| THE TASK |
Scale the rows from the line with "Task: Enable GPS Icon when No Fix Available" through the end of the rows. Rewrite each of those lines, requests included, and multiply every coordinate in the answers by 1.45, rounding to whole numbers with halves rounded up.
## start EXTRACTED MATERIAL
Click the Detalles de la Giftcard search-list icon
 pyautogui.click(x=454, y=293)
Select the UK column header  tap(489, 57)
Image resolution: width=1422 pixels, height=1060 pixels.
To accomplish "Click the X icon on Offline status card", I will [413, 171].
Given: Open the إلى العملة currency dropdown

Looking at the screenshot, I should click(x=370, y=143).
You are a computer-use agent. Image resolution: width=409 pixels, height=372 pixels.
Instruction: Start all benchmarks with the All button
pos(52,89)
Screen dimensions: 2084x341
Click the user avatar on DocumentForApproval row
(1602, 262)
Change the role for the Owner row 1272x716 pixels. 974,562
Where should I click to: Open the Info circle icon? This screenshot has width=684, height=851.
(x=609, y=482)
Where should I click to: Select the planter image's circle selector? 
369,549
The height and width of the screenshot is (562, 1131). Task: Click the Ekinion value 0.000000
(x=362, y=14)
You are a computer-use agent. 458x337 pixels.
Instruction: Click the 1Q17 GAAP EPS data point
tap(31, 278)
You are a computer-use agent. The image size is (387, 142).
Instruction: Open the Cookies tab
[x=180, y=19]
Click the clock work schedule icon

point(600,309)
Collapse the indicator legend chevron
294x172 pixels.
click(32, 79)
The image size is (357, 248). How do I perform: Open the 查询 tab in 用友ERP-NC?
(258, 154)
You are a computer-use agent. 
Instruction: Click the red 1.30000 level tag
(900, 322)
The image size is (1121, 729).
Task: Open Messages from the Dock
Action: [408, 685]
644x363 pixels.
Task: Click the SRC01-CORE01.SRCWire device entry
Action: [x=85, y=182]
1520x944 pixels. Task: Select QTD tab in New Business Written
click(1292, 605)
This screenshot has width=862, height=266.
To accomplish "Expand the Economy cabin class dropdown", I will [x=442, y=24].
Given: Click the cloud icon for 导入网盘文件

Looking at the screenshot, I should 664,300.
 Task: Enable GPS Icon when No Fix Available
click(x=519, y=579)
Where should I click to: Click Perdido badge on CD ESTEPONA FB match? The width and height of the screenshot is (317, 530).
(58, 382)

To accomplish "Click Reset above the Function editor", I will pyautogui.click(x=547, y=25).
## end EXTRACTED MATERIAL
| COMPLETE RESPONSE |
 Task: Enable GPS Icon when No Fix Available
click(x=753, y=840)
Where should I click to: Click Perdido badge on CD ESTEPONA FB match? The width and height of the screenshot is (317, 530).
(84, 554)

To accomplish "Click Reset above the Function editor", I will pyautogui.click(x=793, y=36).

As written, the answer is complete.